Reputation: 57
my data set has missing values marked as 'XXX'
I have tried na.omit(mydata)
df <- data.frame(X=factor(c(0.2, "XXX", 0.4, 0.1)), Y=factor(c(0.8, 1, 0.9, "XXX")))
here X and Y are factors. I found that the missing data is encoded as "XXX" by checking the levels of the factor.
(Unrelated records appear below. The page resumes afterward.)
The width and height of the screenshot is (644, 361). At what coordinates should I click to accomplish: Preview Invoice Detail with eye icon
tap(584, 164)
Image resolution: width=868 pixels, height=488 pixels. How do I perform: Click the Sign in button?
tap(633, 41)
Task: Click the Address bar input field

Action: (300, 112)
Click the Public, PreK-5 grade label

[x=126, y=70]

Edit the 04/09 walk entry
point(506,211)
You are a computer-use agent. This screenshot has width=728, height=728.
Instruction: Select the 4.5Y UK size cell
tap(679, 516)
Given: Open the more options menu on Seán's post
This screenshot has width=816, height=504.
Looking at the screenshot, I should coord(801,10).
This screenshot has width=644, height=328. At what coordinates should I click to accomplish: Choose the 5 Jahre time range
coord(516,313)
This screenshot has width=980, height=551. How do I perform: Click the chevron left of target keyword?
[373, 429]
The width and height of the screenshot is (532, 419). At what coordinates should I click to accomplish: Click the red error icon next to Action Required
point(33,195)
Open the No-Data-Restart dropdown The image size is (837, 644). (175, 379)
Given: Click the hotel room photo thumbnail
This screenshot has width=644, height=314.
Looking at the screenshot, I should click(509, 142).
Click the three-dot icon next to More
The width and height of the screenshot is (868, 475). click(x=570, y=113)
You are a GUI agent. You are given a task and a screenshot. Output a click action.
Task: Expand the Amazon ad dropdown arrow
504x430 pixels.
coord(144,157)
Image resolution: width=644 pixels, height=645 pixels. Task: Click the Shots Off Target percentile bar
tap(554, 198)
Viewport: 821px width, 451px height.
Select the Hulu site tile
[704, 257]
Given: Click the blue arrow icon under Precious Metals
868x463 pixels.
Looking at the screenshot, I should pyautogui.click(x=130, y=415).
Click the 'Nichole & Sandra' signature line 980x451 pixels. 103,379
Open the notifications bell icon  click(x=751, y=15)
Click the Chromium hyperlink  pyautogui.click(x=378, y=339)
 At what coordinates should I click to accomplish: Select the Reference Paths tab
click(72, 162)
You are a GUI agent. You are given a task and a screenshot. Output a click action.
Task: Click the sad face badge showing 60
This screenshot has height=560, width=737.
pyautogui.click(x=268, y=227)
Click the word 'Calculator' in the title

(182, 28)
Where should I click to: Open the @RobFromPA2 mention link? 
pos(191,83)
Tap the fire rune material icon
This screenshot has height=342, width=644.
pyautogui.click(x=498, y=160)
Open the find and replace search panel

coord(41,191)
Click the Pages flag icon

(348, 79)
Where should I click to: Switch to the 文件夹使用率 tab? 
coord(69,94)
I want to remove row "2" and row "4". can someone help, I have been trying for a while now.
Upvotes: 0
Views: 166
Reputation: 35739
You don't need to convert "XXX"
to NA
. Just filter "XXX"
directly.
library(dplyr)
df %>% filter(across(everything(), ~ . != "XXX"))
# X Y
# 1 0.2 0.8
# 2 0.4 0.9
The corresponding version using filter_all()
.
df %>% filter_all(all_vars(. != "XXX"))
A base R solution.
df[rowSums(df == "XXX") == 0, ]
Upvotes: 1
Reputation: 16998
Another option using tidyverse
:
df %>%
mutate(across(everything(), str_replace, "XXX", NA_character_)) %>%
drop_na()
# X Y
# 1 0.2 0.8
# 2 0.4 0.9
Upvotes: 1
Reputation: 7423
Two base R
solutions:
df <- subset(df, X != "XXX" & Y != "XXX")
or
df <- df[df$X != "XXX" & df$Y != "XXX",]
dplyr
solution:
library(dplyr)
df <- df %>% filter(X != "XXX" & Y != "XXX")
Gives us:
X Y
1 0.2 0.8
3 0.4 0.9
Upvotes: 1
Reputation: 4314
You can also filter for complete cases like this:
library(dplyr)
library(magrittr)
df %>% replace(.=="XXX", NA_character_) %>% filter(complete.cases(.))
The output is:
> df %>% replace(.=="XXX", NA_character_) %>% filter(complete.cases(.))
X Y
1 0.2 0.8
2 0.4 0.9
Upvotes: 2